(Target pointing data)
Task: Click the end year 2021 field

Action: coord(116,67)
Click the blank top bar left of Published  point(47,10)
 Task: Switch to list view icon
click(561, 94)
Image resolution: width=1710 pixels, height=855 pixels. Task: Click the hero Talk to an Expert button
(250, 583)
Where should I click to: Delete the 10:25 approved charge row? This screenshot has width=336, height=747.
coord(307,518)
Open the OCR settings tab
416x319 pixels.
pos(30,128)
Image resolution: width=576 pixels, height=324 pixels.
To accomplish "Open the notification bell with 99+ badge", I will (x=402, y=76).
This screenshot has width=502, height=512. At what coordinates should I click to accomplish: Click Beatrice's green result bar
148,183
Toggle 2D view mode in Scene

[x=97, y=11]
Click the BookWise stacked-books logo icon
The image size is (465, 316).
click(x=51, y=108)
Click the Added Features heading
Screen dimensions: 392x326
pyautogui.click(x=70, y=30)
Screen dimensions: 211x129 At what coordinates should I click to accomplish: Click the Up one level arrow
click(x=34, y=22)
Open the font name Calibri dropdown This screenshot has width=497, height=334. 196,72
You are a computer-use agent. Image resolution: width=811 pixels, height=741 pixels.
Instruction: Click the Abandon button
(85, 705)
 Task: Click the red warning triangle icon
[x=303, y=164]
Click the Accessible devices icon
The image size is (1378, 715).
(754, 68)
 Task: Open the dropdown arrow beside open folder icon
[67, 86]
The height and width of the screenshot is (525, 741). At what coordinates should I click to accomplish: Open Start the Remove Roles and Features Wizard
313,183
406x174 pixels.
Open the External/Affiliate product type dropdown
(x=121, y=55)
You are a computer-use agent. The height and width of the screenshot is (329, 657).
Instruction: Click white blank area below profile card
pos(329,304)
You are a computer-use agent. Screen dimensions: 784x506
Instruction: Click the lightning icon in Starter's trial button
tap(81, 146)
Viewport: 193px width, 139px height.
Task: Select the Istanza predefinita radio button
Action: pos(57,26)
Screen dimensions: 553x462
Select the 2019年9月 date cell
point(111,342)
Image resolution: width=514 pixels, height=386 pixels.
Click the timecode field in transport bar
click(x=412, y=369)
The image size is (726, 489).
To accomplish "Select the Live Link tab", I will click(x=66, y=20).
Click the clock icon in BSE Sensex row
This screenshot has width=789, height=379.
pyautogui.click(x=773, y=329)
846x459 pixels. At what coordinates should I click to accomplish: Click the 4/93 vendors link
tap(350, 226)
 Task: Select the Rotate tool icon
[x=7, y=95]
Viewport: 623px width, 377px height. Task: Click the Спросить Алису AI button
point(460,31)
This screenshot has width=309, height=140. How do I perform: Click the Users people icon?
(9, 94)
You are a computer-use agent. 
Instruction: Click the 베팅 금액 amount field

▶ **PROBLEM DESCRIPTION**: Pick out every line in the items above that contains the word "Select", and copy each of those lines. Letter case must match.

▶ **RESPONSE FOR THIS EXERCISE**:
Task: Select the Istanza predefinita radio button
Select the 2019年9月 date cell
To accomplish "Select the Live Link tab", I will click(x=66, y=20).
 Task: Select the Rotate tool icon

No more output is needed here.